Entre as pautas que influenciam na decisão da greve estão, segundo Helenir, o fechamento de turmas, principalmente as da Educação de Jovens e Adultos (EJA) e o parcelamento do salário dos servidores, que acontece pela terceira vez desde o início da gestão de Sartori. Ontem, foi paga a primeira parcela, no valor de R$ 1.750,00. Até o dia 15 de março, o restante deve ser depositado. "Estamos cumprindo o nosso dever, e o governo não está cumprindo o seu. Também lutamos contra a defasagem dos salários, pois hoje o governo nos deve 69,4% em relação ao piso dentro do plano de carreira", disse a presidente.

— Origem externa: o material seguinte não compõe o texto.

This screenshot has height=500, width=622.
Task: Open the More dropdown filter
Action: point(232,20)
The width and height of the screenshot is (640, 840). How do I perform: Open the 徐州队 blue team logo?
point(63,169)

A Seduc informou que não iria tornar público o número de escolas que não tiveram aula ontem. Segundo o Cpers, 80% das 2,5 mil instituições escolares aderiram à paralisação. As maiores escolas da Capital, como o Colégio Júlio de Castilhos e o Instituto de Educação General Flores da Cunha, ficaram sem aulas. Hoje, o dia será normal na rede estadual.